Die schüchterne Karen wächst an einem entlegenen Bergsee bei ihrer Pflegemutter auf, die ihr einige spärliche Grundkenntnisse von Magie vermittelt. Trotzdem ist sie unglücklich und droht an der Einsamkeit zu zerbrechen. Eines Tages taucht die mutige Jelena bei ihr auf und nimmt sie mit auf ihrer Reise nach Lusandria. Dort wird das Prinzessinnenspiel ausgetragen und die Siegerin bekommt den Prinzen samt Königreich.
Schon der Weg in das geheime Land ist voller Gefahren, aber die sind nichts im Vergleich zu den Monstern, denen Jelena beim Prinzessinnenspiel gegenüber steht. Außerdem erweist sich vieles als anders, als es erscheint.
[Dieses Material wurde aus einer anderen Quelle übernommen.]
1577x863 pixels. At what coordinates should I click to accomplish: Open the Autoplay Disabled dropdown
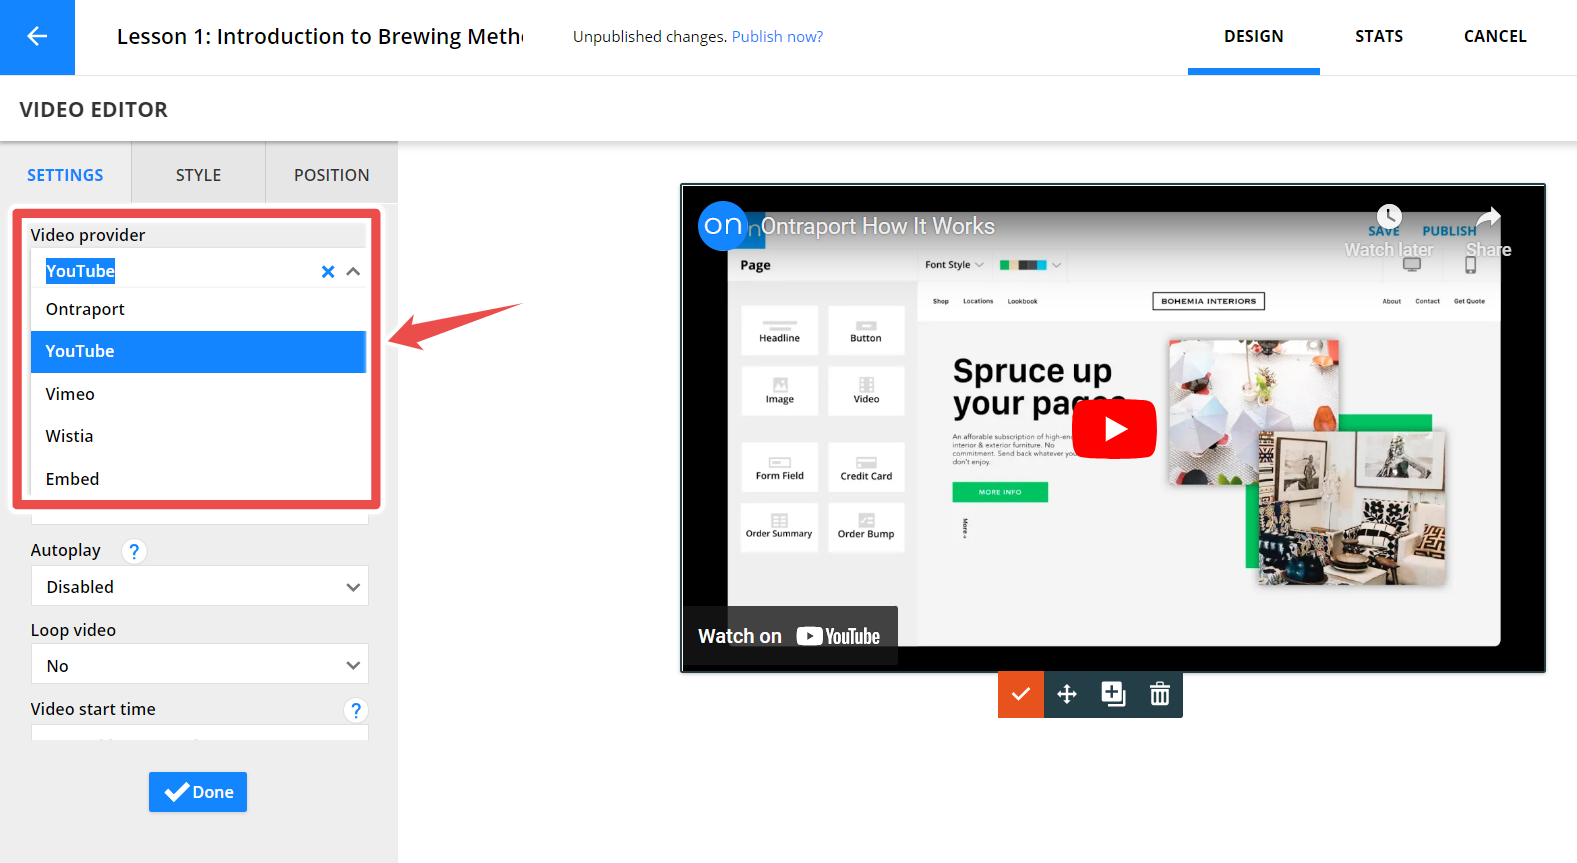pyautogui.click(x=200, y=587)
Wird sich am Ende die starke Freundschaft zwischen Karen und Jelena als der entscheidende Vorteil erweisen?
Meine Meinung:
Bei diesem Buch fiel mir der Einstieg recht schwer, das fand ich ein wenig schade. Da war ich zeitweise sogar am Überlegen, ob ich das Buch abbreche. Letzentlich bin ich aber dann doch ganz froh, dass ich es nicht abgebrochen habe, denn das Buch wurde tatsächlich noch besser. Ab Seite 160 wurde das Buch dann spannend und konnte mich doch noch fesseln, da gelang es mir dann auch das Buch flüssiger zu lesen, vorher kam ich oftmals ins Stocken. Ich glaube das liegt zum einen an den vielen Namen, so dass ich gerade zu Beginn doch sehr durcheinander gekommen bin. Auch wirkte der Schreibstil am Anfang sehr "gestelzt" auf mich, es passte irgendwie zunächst nicht so richtig zum Buch. Gerade die ersten 80 Seiten waren total schwierig, da hatte ich das Gefühl, dass dieses Buch nicht zu mir passt.
Dann kam der Schneesturm, der wirklich sehr toll beschrieben war, so dass ich mitfühlen konnte, Angst hatte, mit gehofft habe. Die Gedanken und auch die Angst waren da sehr gut für mich nachvollziehbar. Ab da haben mir die Beschreibungen dann allgemein gut gefallen.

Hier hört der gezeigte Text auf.